> _指示 A_:
記録の中の「Collapse the 全局功能控件」がある行から、記録の最後の行までを、そのまま書き写してください。

═════ 本文 ═════

諸星コミック最新作を始めとして最近読んだコミックあれこれ

諸星大二郎劇場 第5集 アリスとシェエラザード~仮面舞踏会~ / 諸星大二郎

諸星大二郎劇場」は諸星氏の多彩な新作短編コミックを紹介してゆく短編集で今回が5集目、内容は19世紀ロンドンの女性心霊探偵コンビを主人公とした第4集『アリスとシェエラザード』の続編ともいえる『アリスとシェエラザード~仮面舞踏会~』。今作でも二人の奥ゆかしい女性探偵がロンドンの街を闊歩する亡霊や呪いの謎に迫ってゆく。

これまで民俗学や中国古典怪談をテーマにした怪奇コミックを描いてきた諸星氏だが、今作における「19世紀イギリス怪談」は新境地と言えるだろう。女性二人を主人公としたあまりおどろおどろしくならない怪奇展開というのも新鮮だ。

そもそも19世紀イギリスといえばオカルトの宝庫で、いわくありげな実話怪談や有名怪奇小説家の名前には枚挙に暇がない。そういった部分で諸星氏が「19世紀イギリス怪談」にシフトして見せるのも必然であったともいえるが、そこは諸星氏、凡百の「所謂怪奇コミック」とは違う諸星氏らしい切り口と視点の作品が並んでいる部分が何より嬉しい。19世紀イギリスを舞台としていてもやはりそこは「諸星流怪異譚」なのだ。

龍子(1~2) / エルド吉水

無情の運命を背負ったヤクザの娘・龍子が辿る血と硝煙に満ちた熾烈な戦いを描くアクション巨編。45歳にして突如マンガを描き始め同作で2016年にフランスデビューを飾った現代アート作家、エルド吉水の日本凱旋デビュー作となる。ワールドワイドな舞台設定、ミリタリー小説とズベ公映画の融合、望月三起也ワイルド7』を思い出させる横浜を縦横に駆け抜けるアクション、父と子、そして母とのむせかえる程に濃密な人間ドラマ、黒々とした激情の躍るオールアナログで描かれたページ、どれも破格であり和製マンガの文法から逸脱した強烈な熱量と魅力に溢れている。1巻目は作画がまだまだ荒っぽくアクションがかなり分かり難かったが、2巻目でようやくこなれ静謐なシーンを描けるまでに進化している。物語も荒唐無稽に過ぎるきらいはあるけれども、怒涛の展開に気圧される形で読んでしまった。

═════

> _指示 B_:
最近読んだコミックの感想文の続きを書いてください。

═════ 提供データ ═════

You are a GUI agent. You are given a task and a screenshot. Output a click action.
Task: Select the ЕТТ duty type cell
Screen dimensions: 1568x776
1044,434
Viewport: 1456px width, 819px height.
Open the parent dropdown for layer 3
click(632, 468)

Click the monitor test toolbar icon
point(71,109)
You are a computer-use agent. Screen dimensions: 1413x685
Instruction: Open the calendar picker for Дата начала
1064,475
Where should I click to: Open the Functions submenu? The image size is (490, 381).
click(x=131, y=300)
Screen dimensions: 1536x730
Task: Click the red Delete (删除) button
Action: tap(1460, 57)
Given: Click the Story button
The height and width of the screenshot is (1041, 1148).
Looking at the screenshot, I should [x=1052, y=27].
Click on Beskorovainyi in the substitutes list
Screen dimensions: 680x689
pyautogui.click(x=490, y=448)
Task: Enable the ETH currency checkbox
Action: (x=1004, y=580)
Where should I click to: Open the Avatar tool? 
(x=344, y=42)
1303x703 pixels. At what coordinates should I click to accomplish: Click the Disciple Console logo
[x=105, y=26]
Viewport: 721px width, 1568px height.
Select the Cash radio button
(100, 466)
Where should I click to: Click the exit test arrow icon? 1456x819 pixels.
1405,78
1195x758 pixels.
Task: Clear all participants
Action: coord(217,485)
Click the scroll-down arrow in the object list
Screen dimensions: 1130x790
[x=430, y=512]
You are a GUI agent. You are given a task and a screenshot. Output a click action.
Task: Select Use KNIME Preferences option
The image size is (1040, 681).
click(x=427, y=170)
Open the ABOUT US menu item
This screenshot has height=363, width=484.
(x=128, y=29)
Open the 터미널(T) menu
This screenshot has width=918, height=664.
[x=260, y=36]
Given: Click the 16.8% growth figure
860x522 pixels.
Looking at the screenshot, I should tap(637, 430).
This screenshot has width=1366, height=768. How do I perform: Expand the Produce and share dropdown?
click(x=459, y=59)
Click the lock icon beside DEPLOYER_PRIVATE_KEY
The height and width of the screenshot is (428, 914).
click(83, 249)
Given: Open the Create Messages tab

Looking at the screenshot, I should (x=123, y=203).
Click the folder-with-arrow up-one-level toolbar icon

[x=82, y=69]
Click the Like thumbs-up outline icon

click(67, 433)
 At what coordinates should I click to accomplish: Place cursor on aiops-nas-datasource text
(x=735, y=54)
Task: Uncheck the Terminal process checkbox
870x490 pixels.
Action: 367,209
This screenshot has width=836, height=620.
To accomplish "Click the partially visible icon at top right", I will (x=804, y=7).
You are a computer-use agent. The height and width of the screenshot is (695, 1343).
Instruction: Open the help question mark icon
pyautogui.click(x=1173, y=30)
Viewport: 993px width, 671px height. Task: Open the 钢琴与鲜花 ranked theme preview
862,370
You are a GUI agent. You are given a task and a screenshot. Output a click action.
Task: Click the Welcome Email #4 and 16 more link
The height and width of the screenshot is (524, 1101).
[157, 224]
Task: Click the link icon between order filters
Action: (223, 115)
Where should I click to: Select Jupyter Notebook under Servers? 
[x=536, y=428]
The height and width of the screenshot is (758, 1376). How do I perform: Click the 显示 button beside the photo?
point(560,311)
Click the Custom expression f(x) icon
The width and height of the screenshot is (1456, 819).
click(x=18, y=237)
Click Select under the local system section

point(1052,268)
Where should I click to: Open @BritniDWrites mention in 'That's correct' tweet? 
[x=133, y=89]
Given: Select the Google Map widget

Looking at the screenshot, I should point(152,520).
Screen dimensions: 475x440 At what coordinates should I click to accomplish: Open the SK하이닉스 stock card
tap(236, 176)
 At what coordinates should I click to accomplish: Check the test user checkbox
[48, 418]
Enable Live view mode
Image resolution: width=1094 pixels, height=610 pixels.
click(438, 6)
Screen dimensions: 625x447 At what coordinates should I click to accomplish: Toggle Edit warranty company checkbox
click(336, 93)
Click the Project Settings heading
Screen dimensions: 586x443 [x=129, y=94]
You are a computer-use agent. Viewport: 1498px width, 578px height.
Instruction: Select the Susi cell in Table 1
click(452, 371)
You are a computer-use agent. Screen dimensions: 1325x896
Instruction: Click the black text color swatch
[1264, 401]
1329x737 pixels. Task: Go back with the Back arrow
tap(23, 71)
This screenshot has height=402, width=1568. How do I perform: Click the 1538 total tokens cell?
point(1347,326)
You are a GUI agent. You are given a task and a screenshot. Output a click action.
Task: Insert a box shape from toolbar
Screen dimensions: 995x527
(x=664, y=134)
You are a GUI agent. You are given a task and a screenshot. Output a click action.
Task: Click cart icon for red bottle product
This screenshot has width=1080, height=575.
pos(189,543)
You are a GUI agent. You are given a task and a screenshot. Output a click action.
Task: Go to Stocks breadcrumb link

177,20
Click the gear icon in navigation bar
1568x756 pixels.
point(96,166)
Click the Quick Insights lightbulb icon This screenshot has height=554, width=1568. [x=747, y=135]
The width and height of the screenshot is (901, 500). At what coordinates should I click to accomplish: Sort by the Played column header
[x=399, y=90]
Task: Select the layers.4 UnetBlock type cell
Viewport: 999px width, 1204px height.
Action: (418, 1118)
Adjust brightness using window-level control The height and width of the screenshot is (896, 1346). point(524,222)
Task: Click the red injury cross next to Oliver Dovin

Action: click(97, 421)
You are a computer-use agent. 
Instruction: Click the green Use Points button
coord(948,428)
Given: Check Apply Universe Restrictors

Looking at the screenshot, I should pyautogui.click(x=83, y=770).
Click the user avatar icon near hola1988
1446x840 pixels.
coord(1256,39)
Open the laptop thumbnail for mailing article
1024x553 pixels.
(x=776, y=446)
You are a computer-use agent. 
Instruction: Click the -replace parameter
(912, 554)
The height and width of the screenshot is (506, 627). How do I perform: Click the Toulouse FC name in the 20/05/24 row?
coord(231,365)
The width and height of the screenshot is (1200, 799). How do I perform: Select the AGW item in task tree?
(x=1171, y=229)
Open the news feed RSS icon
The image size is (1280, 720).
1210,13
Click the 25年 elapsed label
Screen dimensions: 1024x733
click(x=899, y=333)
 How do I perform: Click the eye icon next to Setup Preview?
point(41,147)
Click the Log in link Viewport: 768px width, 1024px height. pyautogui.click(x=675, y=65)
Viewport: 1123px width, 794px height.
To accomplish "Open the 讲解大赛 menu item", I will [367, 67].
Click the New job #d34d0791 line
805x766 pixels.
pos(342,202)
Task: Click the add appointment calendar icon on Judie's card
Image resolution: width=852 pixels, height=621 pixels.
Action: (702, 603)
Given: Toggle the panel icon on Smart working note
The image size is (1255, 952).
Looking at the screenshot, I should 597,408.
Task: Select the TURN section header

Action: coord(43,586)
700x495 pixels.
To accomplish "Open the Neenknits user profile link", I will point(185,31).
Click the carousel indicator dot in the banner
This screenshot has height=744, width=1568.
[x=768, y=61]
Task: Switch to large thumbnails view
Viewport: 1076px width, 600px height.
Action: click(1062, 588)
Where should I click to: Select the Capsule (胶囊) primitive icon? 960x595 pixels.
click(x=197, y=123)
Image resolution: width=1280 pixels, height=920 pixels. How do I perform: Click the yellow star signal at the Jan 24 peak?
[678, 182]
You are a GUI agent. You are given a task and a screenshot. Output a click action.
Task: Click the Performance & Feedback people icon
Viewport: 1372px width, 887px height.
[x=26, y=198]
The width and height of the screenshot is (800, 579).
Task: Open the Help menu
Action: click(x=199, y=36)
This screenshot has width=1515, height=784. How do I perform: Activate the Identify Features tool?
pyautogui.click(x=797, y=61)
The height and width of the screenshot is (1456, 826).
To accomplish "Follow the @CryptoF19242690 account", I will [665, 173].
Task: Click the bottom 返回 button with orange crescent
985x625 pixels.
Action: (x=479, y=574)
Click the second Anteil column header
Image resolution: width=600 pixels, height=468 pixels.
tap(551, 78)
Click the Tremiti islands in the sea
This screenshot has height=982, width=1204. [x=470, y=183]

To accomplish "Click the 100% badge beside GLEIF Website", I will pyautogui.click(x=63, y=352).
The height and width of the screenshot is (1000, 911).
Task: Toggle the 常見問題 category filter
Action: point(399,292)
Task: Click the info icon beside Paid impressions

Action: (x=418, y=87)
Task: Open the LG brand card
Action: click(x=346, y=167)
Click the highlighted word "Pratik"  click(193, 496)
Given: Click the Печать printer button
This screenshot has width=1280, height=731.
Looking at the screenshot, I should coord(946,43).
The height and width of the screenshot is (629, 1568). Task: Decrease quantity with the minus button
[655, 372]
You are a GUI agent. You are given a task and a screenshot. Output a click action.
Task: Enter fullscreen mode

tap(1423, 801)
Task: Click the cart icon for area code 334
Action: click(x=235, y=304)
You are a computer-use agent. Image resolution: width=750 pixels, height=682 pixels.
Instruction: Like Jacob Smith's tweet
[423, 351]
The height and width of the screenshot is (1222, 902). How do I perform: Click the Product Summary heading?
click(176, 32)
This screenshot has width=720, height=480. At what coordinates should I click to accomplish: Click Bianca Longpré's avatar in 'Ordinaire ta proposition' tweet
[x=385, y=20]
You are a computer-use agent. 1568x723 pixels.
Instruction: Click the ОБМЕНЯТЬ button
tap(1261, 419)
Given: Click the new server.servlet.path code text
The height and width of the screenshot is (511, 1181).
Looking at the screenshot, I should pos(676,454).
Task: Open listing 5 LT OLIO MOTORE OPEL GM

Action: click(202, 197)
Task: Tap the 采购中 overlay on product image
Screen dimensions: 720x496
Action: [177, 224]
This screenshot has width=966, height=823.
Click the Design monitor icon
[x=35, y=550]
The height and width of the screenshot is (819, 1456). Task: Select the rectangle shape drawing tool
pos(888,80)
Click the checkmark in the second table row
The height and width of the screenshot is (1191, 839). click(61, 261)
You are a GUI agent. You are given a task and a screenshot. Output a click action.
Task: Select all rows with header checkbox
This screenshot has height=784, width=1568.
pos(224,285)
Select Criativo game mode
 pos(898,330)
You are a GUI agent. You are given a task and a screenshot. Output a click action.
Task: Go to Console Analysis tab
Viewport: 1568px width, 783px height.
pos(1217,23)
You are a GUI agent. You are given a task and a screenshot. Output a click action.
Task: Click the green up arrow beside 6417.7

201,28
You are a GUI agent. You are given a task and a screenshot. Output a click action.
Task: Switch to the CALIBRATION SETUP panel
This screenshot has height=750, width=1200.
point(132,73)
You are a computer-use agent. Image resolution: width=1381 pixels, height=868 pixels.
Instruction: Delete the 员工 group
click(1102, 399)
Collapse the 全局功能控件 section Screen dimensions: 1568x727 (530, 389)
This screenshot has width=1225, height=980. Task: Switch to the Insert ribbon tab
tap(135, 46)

═════

> _解答 A_:
Collapse the 全局功能控件 section Screen dimensions: 1568x727 (530, 389)
This screenshot has width=1225, height=980. Task: Switch to the Insert ribbon tab
tap(135, 46)

> _解答 B_:
貼りまわれ!こいぬ (5)/ うかうか

職を失った主犬公(犬なので主”人”公ではなく主”犬”公)・こいぬが見つけた新しい仕事、それは「街のいたるところに犬のシールを貼りまわる」ことだった!?という謎のお仕事コミック第5弾。今回もただただシールを貼りまわるという意味があるんだか無いんだかわからないお仕事により、なぜか様々な”気づき”や事件や事態解決が起こり、殆ど「メデタシメデタシ」で終わるという、分かったような分からないような、まあよかったんだからよかったか、という展開を迎えるコミックとなっております。

続 日記漫画 札幌の六畳一間/根本尚

札幌在住の謎の怪奇ミステリ漫画家、根本尚氏の六畳一間生活を描く実録コミック第2弾。貧乏生活を面白可笑しく自虐的に描く部分も楽しいが、それよりも根本氏のとんでもないマニアぶり・小ネタ・レトロ趣味が驚くほど面白く、あえて古臭く描いている絵柄も妙に心に馴染むものがあり、この人ホントは結構な才能があるしもっと注目されるべきだな、と1巻目を読んだ時も思っていた。この調子で書き続けてほしいが、それにしてももっと売れるといいですね。

タイムスリップ・コレクター 古書編・音楽編/根本尚

その根本尚氏の、タイムスリップSF+漫画&音楽マニアコミック。過去にタイムトラベルして昔懐かしのコミックやマニアックなインデイ―ズアルバムを入手し、現代に戻って売り飛ばす、というお話なのだが、タイムスリップまでしているのに目が行くのがソコ、という部分にマニアな根本氏独特の可笑しさがある。タイムスリップよりも昔懐かしのアイテムにクローズアップするのが主眼だが、時間SF的考証も意外ときちんとしていて、悪くないんだなコレ。Kindle Unlimitedで無料で読める。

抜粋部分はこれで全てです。